Does it make sense to speak to my manager to see what he can do about this?

The company announced the delay, not your manager. There's little to no chance he can speed things up. That's not how these things work.

You can complain to your manager that you feel you are underpaid, but you can't be surprised when the answer is the equivalent of "the reviews are delayed".

It's probably a good sign for you that salaries are being analyzed with respect to the market - particularly if you think you are underpaid compared to the market.

If it were me, and I like other aspects of the job, I'd stick around to see the outcome of the performance reviews. At worst, you'll still be able to find a new job and start from a higher base salary. At best, your new salary will be good enough to make it worth while for you to stick around.
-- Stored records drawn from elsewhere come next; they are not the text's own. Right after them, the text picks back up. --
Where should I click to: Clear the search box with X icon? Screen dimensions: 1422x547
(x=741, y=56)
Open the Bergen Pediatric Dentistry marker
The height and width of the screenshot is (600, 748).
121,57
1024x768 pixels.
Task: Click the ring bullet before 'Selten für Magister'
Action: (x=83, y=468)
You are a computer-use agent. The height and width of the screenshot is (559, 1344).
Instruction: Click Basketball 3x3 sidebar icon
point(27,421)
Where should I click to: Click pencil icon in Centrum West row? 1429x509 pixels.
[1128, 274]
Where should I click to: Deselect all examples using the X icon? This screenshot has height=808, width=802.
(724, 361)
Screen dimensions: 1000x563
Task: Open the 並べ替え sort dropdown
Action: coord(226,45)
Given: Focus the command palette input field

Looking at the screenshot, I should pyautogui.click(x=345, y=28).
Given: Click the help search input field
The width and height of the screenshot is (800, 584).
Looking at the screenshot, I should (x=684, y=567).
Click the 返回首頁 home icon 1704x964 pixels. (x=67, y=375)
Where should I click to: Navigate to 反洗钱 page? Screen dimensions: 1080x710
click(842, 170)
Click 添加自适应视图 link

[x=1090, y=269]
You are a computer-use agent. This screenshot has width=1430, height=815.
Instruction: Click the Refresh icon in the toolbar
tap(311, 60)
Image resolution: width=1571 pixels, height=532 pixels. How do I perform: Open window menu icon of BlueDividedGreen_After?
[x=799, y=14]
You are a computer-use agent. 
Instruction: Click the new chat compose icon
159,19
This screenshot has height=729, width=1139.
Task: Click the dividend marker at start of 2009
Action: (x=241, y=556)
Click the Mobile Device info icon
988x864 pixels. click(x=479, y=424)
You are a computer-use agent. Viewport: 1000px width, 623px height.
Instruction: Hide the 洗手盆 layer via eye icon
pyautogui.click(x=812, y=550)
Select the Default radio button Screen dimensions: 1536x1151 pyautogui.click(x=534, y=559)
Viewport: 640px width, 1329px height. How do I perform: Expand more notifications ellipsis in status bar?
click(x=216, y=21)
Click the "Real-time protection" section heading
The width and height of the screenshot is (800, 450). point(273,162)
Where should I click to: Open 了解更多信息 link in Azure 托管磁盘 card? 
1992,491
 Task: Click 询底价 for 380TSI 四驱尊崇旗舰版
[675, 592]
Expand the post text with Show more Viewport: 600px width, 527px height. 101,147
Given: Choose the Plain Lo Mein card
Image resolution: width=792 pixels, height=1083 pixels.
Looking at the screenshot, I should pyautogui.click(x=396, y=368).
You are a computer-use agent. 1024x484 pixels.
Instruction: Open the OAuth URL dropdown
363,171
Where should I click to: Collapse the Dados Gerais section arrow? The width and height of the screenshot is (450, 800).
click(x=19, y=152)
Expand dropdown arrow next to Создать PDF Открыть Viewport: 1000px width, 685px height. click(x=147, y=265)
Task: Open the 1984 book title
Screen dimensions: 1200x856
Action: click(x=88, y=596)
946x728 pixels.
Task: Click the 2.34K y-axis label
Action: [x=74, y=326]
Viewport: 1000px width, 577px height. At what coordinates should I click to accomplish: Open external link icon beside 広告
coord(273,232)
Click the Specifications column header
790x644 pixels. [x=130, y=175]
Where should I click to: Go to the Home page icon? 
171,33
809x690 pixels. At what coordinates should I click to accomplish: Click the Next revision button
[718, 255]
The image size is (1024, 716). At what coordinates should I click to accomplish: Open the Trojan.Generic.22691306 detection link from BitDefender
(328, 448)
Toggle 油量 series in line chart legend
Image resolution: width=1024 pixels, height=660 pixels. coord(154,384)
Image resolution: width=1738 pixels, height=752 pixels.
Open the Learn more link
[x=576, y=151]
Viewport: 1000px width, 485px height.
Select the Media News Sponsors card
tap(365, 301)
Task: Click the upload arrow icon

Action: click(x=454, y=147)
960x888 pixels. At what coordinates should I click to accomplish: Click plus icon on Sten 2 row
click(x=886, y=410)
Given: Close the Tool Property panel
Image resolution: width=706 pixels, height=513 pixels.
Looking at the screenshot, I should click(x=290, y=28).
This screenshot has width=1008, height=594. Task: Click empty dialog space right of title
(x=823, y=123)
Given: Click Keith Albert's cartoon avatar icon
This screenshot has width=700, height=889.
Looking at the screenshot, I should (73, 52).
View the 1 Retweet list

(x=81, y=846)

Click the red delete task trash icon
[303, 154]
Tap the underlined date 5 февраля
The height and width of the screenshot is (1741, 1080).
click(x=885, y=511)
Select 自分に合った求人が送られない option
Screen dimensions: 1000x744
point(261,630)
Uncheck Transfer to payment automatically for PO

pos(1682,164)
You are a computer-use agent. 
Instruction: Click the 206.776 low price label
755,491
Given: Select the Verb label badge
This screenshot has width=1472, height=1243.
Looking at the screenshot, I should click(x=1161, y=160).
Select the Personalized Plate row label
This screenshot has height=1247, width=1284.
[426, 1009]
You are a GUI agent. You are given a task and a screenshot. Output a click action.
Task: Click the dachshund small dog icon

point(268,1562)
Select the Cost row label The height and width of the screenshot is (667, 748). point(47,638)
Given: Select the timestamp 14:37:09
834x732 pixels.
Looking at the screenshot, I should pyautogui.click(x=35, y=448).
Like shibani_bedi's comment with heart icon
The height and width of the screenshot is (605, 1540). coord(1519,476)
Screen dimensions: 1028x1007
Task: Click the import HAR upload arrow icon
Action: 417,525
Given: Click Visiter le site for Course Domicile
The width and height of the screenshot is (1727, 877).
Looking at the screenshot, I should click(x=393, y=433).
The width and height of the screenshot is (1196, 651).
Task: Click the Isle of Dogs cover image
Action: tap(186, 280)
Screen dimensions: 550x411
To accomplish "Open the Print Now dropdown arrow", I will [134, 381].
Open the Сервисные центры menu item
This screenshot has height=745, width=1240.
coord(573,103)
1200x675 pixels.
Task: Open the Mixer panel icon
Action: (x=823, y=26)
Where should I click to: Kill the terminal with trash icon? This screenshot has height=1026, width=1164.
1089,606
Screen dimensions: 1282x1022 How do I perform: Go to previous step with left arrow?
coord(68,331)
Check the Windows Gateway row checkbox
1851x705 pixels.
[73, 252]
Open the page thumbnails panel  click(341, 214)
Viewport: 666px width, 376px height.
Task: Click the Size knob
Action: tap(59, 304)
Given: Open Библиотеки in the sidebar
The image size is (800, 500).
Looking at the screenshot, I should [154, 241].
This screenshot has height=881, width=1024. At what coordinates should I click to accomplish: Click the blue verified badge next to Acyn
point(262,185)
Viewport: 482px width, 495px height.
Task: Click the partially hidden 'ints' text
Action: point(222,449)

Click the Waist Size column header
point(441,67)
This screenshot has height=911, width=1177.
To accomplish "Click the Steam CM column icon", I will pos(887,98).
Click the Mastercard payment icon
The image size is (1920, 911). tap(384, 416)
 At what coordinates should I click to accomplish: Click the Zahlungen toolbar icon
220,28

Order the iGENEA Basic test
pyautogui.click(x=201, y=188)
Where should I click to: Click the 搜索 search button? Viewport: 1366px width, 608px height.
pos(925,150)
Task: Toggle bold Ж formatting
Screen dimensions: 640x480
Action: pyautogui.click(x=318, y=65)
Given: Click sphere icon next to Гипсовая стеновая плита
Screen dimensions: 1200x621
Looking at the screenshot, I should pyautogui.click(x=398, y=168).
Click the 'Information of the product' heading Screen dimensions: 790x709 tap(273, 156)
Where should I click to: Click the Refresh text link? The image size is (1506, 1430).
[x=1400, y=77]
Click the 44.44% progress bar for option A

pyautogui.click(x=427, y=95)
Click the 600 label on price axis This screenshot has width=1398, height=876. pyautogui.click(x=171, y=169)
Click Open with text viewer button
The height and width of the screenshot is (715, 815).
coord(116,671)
I'm assuming your performance has been good enough that you would expect a great performance review. If that's not the case and you are expecting to be disappointed, then you might as well get out once you find a new job.


Any delay in compensation that isn't explained properly should raise suspicion that the company is in financial trouble. Talking to your manager is unlikely to resolve this, since your manager either won't be in on it or will be under orders to deny it. If you do bring it up with your manager, look for signs that your manager is uncomfortable with the talk. If your company is publicly held, you might want to look at what's available for the shareholders.

If the company is in financial trouble, you do want to keep applying elsewhere, and you should accept an offer you like, if made.

This isn't completely fair to the company, but things like this do happen, and the employees will often not be notified.